Gli slovacchi — popolo per lo più tradizionalista — l’hanno scelta nonostante sia donna, divorziata, a favore di nozze e adozioni gay. La sua schiettezza, i suoi modi gentili e i suoi trascorsi dalla parte della gente hanno fatto convergere su di lei, europeista convinta, la voglia di riscatto di un Paese del gruppo di Visegrád, dominato da sovranisti, euroscettici e xenofobi.

«Sono felice non soltanto per la vittoria ma soprattutto per il modo in cui è avvenuta», ha scritto su Facebook dopo lo spoglio. Una vittoria doppia: per i numeri, certo — ha ottenuto il 58,4% dei voti lasciando 17 punti indietro il suo rivale — ma anche per l’imporsi di uno stile politico diverso, alternativo, nell’era dei sovranismi ad alto tasso di testosterone: «Si può affrontare una sfida politica senza cedere al populismo, senza nascondere le proprie idee, si può ottenere fiducia senza usare un vocabolario aggressivo e senza ricorrere ad attacchi personali».

«Pensavamo forse che giustizia e equità in politica fossero segni di debolezza — ha scandito davanti alla folla di supporter intorno a mezzanotte —. Oggi constatiamo che sono la nostra forza». Poi l’appello all’unità: «Cerchiamo ciò che ci unisce, mettiamo la cooperazione al di sopra degli interessi personali».
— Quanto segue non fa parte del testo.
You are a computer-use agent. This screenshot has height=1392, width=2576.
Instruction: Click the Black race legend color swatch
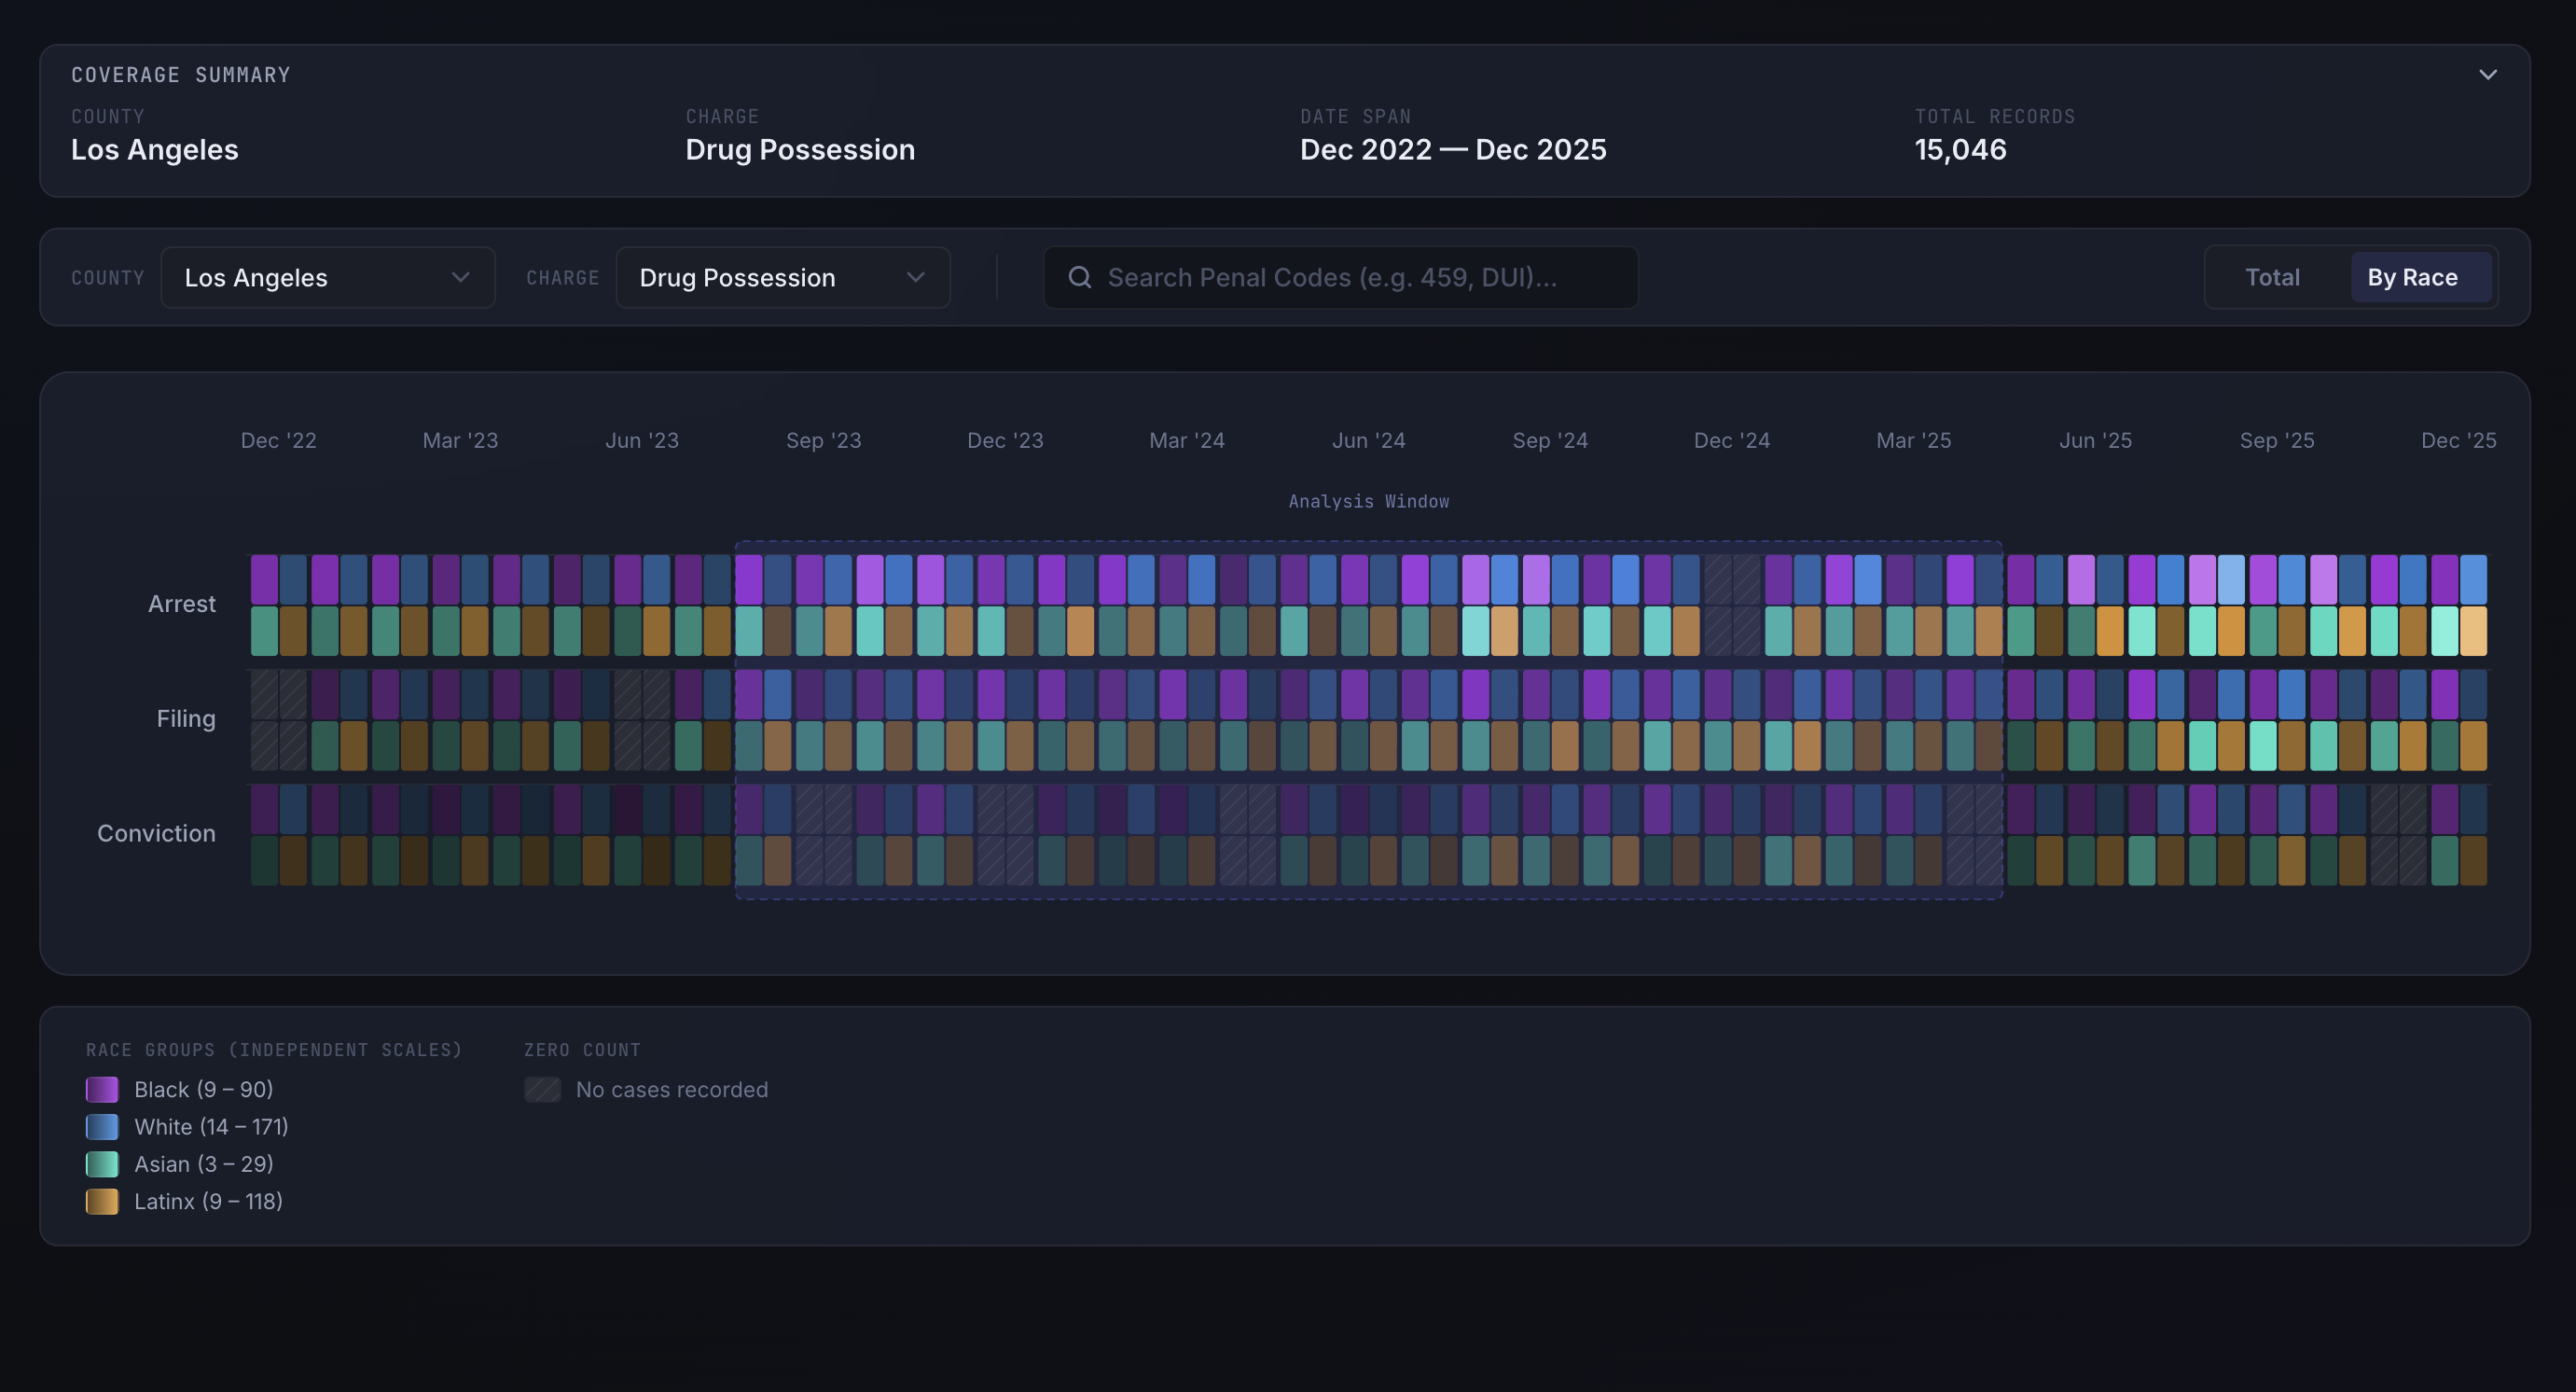click(102, 1089)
Cresciuta in una famiglia modesta, che lei definisce «di mentalità aperta», è riuscita a laurearsi in Legge. Vive con le due figlie adolescenti a Pezinok, cittadina alle porte della capitale, dove ha condotto una battaglia contro una discarica di rifiuti tossici, che le è valso nel 2016 il Goldman Environmental Prize, sorta di Nobel per l’ambiente, oltre al soprannome di «Erin Brockovich slovacca». Il poco tempo che le resta lo dedica al fidanzato fotoreporter.

«Lei è un errore nel sistema, un cambiamento mai visto da trent’anni a questa parte» la definisce Matus Kostolny, direttore del quotidiano slovacco Dennik N. Dopo la vittoria, si è rifiutata di salire sul palco con il presidente di «Slovacchia progressista», il partito che ha sostenuto la sua corsa ma che lei ha abbandonato prima del ballottaggio a garanzia della sua indipendenza. «Voglio essere la presidente di tutti».